**What the task requires:** Your answer must be the line holding "The height and width of the screenshot is (780, 1248)." followed by every later line through the end of the entries, exactly as written.

(Saved entries)
....................

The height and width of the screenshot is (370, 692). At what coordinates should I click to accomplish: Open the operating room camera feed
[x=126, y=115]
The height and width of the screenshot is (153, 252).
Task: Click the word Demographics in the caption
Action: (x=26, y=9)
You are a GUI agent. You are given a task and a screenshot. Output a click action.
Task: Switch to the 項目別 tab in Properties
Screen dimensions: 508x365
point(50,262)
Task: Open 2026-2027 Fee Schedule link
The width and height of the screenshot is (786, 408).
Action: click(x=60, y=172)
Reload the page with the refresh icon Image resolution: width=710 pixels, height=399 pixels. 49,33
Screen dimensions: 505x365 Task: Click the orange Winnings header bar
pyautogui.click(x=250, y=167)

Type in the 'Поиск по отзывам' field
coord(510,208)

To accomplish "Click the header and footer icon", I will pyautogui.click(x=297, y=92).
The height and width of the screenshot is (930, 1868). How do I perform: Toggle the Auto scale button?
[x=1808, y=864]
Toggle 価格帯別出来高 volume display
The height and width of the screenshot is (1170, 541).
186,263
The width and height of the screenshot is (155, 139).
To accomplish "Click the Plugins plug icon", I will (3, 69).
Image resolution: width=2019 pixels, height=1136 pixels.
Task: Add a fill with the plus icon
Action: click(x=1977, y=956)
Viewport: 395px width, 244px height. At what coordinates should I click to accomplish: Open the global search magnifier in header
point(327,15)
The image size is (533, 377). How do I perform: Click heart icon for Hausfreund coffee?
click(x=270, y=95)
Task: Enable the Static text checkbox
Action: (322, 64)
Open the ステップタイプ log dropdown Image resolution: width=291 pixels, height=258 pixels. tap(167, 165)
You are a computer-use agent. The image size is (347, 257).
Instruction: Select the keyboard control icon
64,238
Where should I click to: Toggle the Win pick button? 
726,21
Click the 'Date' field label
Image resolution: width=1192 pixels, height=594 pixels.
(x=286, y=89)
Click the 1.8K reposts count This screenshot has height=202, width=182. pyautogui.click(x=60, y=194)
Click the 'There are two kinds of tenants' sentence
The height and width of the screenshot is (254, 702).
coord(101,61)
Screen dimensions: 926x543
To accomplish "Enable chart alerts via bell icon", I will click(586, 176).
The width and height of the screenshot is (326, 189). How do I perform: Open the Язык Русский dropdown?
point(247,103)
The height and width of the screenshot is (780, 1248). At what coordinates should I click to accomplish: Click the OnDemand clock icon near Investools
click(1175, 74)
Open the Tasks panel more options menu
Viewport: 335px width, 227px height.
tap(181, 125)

....................

**Result:**
The height and width of the screenshot is (780, 1248). At what coordinates should I click to accomplish: Click the OnDemand clock icon near Investools
click(1175, 74)
Open the Tasks panel more options menu
Viewport: 335px width, 227px height.
tap(181, 125)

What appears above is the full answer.